Une jeune femme blonde ouvrit la porte et la referma derrière elle.
- Je savais que c'était toi Julien.
- Bonjour à vous aussi Mia.
Mia était sa professeur de violoncelle depuis le début. C'était une petite femme maigrichonne qui prenait force dès qu'elle tenait un violoncelle dans les mains. Elle était malicieuse mais aussi réservée. C'était une petite douceur qui rimait avec rigueur. Elle poussait toujours plus ses élèves au travail, leur rappelant que c'était cela la notion de base pour progresser en musique et pas le talent.
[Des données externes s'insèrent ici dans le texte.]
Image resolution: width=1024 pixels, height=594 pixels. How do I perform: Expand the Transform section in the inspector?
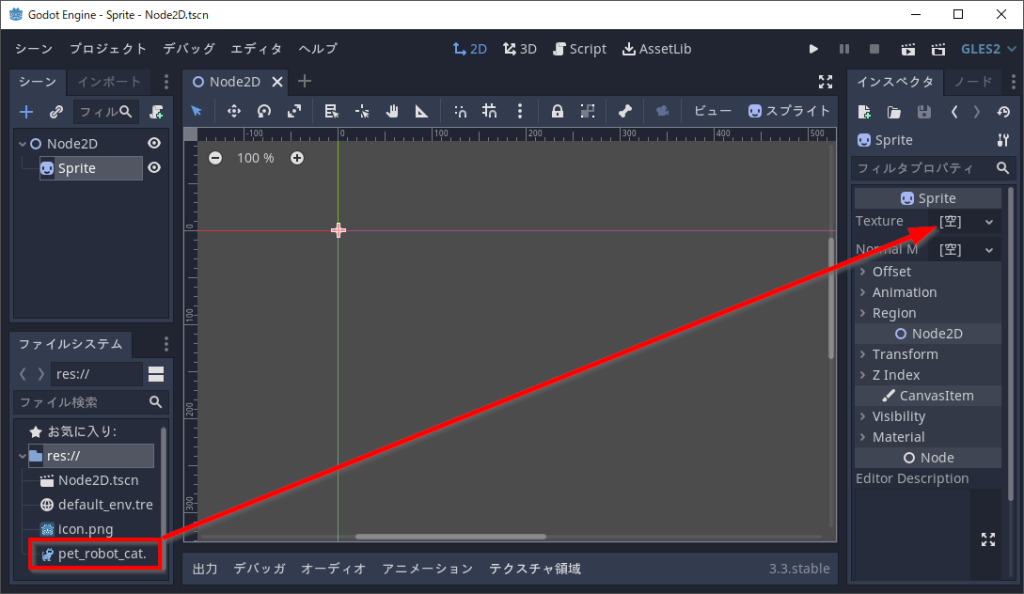pos(904,354)
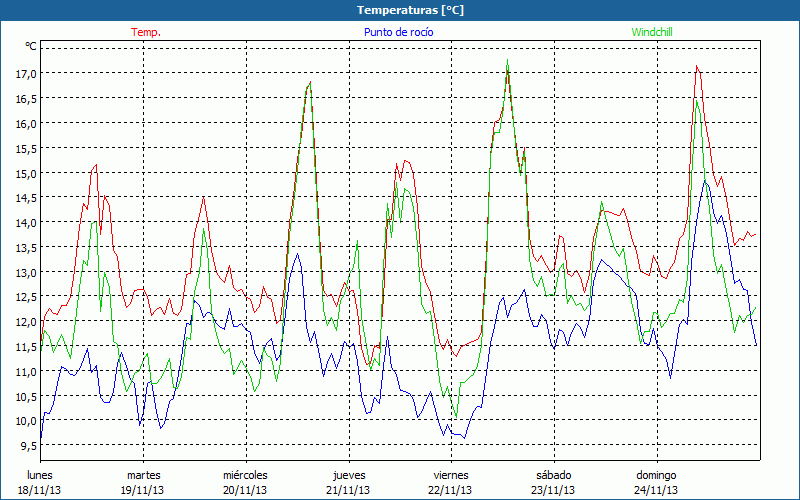Click the viernes day label
The height and width of the screenshot is (500, 800).
[x=451, y=475]
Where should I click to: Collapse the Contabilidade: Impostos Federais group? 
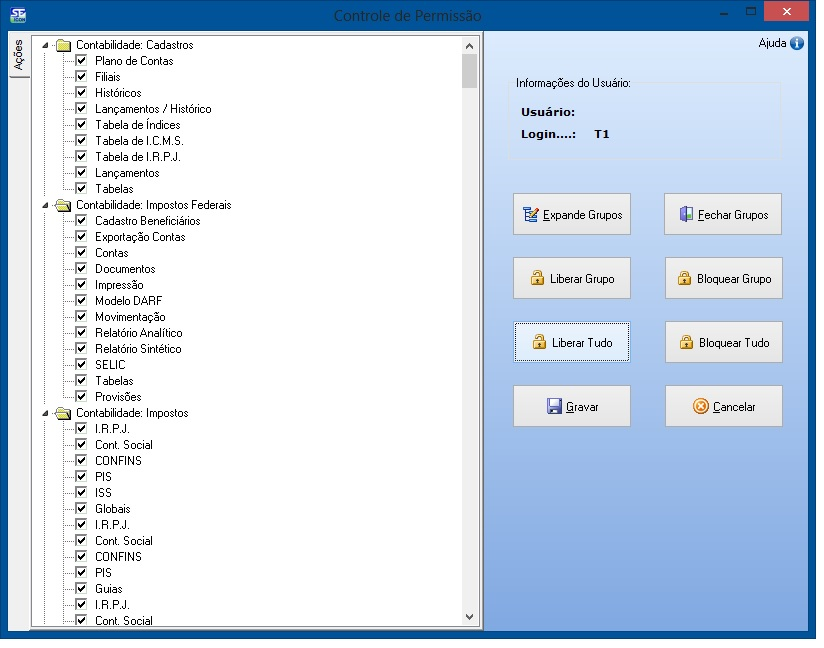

Cette petite allemande blonde, avait déjà la quarantaine mais était restée célibataire et sans enfants trop débordée entre ses cours et ses concerts. C'était une grande concertiste de talent et elle tournait dans tous le pays pour des concerts. Elle était invitée par de nombreux orchestres. Malgré cela, elle restait humble, accessible. Elle se souciait parfois plus de ses élèves que de sa carrière, déclinant certaines offres de concerts pour s'occuper de d'eux.
- Alors Fauré, demanda-t-elle, pas trop difficile ?
- Techniquement ça va, niveau expression, je ne pense pas encore réussir.
- L'audition est dans trois semaines, il va bien falloir, rétorqua-t-elle, je t'ai dit parfois il faut lâcher la technique et puiser dans ses émotions. Ce morceau doit nous faire pleurer.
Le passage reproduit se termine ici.